The effect of increasing body mass index on the pain and function of patients with adult spinal deformity.

J Spine Surg 2019 Dec;5(4):535-540

L'Institut de la Colonne Vertébrale, Bordeaux University Hospital, Bordeaux, France.

Background: Both adult spinal deformity (ASD) and obesity are growing concerns internationally. This study therefore aims to determine the effect of increasing body mass index (BMI) on the pain and function of patients with ASD.

Methods: A retrospective review of prospectively collected data from a multicentre European database was undertaken. Initially a univariate analysis was performed on the effect of BMI on the initial presentation of functional scores in patients with ASD. The functional scores included the Numerical Rating Scale (NRS) back and leg score, Core Outcome Measures Index (COMI) back score, SRS22 total score, Short Form 36 (SF-36) [general health, physical component score (PCS) and mental component score (MCS)] and Oswestry Disability Index (ODI) score (including all domains). Subsequently a multivariate analysis controlling for age, sex, comorbidities, employment status, smoking status and radiological parameters [coronal cobb, coronal balance, sagittal balance, global tilt, and pelvic incidence minus lumbar lordosis (PI - LL) mismatch] was performed.
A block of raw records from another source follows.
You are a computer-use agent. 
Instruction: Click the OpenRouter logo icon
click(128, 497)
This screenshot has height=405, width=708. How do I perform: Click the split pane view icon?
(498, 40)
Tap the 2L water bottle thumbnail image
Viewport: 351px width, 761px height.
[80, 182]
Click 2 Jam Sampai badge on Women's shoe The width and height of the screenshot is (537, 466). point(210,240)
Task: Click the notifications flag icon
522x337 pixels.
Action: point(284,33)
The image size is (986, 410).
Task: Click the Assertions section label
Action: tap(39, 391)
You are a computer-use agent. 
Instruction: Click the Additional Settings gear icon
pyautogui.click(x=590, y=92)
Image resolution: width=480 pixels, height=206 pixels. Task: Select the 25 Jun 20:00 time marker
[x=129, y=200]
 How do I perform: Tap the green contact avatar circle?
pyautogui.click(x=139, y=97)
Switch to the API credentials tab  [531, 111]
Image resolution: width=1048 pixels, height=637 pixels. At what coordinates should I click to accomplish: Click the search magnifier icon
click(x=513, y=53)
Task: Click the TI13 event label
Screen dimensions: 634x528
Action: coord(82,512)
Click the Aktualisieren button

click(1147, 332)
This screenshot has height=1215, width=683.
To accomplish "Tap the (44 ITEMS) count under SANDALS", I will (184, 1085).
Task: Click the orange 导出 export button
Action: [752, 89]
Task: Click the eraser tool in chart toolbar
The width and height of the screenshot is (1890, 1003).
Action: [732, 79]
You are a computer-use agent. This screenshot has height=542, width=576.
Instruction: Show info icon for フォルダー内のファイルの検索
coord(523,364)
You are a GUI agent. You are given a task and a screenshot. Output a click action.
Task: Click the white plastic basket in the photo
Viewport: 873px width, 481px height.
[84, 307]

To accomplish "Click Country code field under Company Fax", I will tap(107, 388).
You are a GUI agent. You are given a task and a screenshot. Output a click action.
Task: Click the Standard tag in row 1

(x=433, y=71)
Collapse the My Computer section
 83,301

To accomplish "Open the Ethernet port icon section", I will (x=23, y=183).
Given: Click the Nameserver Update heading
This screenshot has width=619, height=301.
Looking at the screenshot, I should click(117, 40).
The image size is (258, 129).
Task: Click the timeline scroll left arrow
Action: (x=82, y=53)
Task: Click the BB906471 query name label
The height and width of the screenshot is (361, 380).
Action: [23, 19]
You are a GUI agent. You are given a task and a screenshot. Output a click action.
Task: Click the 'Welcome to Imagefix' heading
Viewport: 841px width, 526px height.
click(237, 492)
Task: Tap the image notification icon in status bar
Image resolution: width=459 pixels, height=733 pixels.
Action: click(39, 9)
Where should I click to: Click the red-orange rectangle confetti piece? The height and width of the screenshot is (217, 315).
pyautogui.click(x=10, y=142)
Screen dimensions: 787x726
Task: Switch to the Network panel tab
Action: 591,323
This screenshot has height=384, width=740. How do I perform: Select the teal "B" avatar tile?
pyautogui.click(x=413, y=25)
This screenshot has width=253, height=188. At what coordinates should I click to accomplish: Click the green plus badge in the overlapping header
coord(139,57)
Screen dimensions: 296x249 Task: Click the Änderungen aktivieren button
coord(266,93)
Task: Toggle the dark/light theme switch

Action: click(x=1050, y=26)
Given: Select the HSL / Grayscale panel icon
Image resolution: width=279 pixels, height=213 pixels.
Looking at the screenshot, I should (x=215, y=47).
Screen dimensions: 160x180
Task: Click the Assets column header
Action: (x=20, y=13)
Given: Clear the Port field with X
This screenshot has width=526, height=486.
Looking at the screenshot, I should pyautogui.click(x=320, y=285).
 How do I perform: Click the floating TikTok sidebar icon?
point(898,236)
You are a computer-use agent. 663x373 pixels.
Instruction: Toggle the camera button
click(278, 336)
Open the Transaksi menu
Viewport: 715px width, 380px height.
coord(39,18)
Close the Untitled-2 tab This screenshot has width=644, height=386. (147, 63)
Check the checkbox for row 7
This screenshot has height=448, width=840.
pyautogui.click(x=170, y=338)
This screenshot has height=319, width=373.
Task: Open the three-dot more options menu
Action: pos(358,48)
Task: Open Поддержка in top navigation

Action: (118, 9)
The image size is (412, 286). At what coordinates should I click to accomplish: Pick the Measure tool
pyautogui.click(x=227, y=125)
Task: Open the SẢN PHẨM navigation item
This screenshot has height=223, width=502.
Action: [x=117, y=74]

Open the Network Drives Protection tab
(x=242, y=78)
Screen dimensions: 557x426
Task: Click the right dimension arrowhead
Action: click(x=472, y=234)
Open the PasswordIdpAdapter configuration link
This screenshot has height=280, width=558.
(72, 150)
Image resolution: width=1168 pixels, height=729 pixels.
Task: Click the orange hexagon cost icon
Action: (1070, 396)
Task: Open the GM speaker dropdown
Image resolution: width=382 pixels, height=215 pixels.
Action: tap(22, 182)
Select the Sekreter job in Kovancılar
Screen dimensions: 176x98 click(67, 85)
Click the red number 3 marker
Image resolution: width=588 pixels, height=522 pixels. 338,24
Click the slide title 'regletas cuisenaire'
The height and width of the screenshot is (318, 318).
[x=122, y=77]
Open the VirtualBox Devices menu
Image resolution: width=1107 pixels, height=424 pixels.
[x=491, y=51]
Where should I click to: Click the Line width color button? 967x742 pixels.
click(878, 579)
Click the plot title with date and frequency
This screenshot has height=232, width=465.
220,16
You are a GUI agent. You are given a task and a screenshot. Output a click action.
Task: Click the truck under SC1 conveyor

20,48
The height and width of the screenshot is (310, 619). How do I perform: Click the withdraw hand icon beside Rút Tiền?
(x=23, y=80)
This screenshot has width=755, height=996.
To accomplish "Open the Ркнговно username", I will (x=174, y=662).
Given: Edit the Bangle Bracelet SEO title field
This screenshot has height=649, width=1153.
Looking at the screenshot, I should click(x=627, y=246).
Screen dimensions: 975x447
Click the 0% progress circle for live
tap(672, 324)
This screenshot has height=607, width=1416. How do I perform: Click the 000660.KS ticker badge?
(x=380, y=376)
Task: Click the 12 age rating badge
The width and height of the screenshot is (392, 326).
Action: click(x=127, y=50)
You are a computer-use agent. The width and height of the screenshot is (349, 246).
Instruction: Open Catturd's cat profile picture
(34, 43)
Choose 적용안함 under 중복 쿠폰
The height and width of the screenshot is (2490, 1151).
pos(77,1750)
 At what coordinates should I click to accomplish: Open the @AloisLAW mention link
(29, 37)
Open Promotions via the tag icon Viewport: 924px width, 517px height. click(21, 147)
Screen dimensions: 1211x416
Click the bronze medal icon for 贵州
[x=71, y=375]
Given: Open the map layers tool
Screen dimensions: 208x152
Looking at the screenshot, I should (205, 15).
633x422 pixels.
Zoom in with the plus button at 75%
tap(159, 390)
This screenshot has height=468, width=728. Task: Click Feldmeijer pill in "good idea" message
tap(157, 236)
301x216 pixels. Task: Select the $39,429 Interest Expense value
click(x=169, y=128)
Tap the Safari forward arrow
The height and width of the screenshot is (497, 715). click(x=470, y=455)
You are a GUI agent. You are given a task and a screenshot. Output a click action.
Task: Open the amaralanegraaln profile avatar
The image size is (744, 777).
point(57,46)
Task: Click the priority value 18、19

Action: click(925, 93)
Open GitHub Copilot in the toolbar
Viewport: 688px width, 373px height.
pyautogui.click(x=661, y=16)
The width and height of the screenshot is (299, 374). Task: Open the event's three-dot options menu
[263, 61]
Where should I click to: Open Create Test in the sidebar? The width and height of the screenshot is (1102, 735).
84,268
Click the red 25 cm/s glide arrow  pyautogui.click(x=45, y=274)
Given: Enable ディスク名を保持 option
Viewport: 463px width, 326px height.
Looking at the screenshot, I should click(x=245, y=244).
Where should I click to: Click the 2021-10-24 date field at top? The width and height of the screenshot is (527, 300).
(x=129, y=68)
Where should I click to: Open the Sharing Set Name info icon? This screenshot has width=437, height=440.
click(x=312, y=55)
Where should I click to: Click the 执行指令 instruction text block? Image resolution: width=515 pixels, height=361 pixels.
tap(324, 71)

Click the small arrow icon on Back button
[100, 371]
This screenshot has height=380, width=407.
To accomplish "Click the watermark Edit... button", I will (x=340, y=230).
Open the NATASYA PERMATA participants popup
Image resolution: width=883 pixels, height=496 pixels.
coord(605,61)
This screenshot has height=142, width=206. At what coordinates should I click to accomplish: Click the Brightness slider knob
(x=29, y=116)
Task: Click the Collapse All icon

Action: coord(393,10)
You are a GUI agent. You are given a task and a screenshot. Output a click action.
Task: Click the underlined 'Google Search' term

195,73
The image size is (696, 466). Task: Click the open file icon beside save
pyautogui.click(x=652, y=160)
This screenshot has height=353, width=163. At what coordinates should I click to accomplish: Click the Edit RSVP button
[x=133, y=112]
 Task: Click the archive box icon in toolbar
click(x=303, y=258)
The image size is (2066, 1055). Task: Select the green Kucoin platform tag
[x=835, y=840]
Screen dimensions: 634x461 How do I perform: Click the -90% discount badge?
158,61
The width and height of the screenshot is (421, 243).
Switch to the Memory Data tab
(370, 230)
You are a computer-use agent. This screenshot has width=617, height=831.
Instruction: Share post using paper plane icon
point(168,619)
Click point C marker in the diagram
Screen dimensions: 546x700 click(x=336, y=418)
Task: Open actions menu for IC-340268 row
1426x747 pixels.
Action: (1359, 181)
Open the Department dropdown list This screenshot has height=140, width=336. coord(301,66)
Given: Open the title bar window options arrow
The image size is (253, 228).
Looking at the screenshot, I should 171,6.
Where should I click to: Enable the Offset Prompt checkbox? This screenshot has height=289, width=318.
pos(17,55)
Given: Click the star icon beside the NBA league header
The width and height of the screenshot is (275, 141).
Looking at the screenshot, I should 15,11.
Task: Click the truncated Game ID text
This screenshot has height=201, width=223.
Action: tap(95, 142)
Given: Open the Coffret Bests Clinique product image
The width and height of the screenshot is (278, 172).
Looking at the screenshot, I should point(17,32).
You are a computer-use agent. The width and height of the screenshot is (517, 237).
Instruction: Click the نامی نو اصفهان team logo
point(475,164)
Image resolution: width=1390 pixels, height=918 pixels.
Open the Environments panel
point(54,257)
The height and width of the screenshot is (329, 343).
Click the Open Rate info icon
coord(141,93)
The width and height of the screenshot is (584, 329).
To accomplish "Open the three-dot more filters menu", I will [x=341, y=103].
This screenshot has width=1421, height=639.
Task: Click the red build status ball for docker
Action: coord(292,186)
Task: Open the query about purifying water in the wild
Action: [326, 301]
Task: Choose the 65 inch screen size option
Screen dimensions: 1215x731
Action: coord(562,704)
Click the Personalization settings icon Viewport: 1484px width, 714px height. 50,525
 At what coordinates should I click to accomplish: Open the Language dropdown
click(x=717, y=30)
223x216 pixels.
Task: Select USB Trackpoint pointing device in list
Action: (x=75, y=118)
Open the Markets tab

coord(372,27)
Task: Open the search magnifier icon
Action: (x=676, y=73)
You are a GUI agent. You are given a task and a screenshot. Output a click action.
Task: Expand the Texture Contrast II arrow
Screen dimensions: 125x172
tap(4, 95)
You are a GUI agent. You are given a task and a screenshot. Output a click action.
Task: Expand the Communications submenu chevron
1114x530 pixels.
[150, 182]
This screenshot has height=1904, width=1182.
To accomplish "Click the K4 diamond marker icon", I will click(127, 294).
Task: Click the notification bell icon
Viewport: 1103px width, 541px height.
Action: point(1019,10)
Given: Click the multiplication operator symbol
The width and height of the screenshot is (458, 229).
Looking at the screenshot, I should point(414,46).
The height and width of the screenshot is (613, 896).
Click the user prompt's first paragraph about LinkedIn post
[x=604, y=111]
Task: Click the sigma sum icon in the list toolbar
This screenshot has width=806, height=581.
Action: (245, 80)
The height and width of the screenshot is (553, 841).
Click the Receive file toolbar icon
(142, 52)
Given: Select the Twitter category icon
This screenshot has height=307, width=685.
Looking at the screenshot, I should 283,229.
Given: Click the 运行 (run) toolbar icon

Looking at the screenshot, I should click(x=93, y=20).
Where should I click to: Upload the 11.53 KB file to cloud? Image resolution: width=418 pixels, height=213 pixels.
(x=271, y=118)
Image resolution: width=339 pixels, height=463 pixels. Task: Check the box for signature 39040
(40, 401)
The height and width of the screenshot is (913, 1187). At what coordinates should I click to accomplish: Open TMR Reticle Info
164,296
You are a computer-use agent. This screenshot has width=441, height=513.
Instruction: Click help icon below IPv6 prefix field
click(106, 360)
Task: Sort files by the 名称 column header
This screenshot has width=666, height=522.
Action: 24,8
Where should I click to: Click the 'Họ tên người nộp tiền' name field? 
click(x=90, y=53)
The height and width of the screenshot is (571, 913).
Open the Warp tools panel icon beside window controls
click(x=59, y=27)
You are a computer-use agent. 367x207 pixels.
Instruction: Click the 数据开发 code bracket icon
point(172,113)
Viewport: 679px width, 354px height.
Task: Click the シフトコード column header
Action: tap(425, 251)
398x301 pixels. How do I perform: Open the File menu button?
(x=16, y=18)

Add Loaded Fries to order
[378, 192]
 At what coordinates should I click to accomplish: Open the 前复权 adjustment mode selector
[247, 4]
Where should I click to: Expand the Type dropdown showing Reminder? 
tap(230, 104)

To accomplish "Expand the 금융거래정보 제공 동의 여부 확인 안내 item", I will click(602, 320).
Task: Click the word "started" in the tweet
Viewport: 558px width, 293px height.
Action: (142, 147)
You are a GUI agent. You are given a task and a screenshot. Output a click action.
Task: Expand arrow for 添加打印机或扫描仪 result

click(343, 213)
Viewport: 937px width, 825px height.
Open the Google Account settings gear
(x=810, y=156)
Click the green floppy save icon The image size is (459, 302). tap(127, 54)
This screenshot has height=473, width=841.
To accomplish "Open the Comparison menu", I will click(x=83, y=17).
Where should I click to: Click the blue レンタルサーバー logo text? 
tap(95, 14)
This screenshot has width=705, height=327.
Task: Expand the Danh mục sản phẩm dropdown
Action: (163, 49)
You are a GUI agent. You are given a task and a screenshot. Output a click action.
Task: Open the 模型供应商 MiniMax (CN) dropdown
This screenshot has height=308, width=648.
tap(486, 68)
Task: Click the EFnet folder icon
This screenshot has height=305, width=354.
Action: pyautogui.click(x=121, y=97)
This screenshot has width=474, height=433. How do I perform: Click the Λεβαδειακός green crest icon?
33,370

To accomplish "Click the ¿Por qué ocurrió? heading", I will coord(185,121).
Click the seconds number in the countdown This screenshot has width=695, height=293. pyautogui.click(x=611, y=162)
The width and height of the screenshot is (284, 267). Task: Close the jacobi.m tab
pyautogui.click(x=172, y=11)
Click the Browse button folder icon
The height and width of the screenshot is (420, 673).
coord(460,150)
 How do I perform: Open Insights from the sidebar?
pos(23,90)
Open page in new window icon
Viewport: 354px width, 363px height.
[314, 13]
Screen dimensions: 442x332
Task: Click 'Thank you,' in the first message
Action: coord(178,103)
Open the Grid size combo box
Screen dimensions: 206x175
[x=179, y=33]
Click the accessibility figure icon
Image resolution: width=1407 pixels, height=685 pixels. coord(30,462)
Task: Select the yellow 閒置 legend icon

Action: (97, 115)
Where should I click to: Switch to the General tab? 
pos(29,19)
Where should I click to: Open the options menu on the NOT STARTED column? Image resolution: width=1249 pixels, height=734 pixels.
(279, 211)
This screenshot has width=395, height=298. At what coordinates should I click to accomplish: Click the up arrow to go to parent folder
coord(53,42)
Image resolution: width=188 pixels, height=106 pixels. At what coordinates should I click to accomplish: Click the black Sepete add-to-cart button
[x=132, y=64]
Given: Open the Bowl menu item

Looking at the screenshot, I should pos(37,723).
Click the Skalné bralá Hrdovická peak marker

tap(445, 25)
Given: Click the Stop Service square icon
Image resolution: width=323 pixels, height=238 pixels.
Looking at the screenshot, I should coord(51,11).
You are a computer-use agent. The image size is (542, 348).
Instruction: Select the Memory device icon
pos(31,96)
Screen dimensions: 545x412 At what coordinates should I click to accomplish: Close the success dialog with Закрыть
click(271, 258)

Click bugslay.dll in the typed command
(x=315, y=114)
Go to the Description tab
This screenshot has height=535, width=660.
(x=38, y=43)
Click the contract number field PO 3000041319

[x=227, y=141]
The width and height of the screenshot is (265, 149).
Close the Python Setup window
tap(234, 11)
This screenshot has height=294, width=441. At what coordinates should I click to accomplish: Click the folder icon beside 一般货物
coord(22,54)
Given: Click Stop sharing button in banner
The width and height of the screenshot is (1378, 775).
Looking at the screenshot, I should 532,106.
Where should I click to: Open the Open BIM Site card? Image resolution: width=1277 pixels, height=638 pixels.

Results: A total of 1,004 patients were included in this study (166 male, 838 female). On univariate analysis a statistically significant (P<0.05) moderate correlation between NRS leg pain, ODI (walking, standing, sex life, social life and total score), SF-36 (physical component), sagittal balance, global tilt and age were recognised (P<0.05). A statistically significant low correlation was identified for all other outcomes, except coronal balance (P=0.640). On multivariate analysis BMI remained significantly related to all functional outcomes except ODI-pain and ODI-travelling (P>0.05).

Conclusions: Increasing BMI has a significant adverse effect on the pain and functioning of patients with ASD. Clinicians should recognise this association and treat patients accordingly.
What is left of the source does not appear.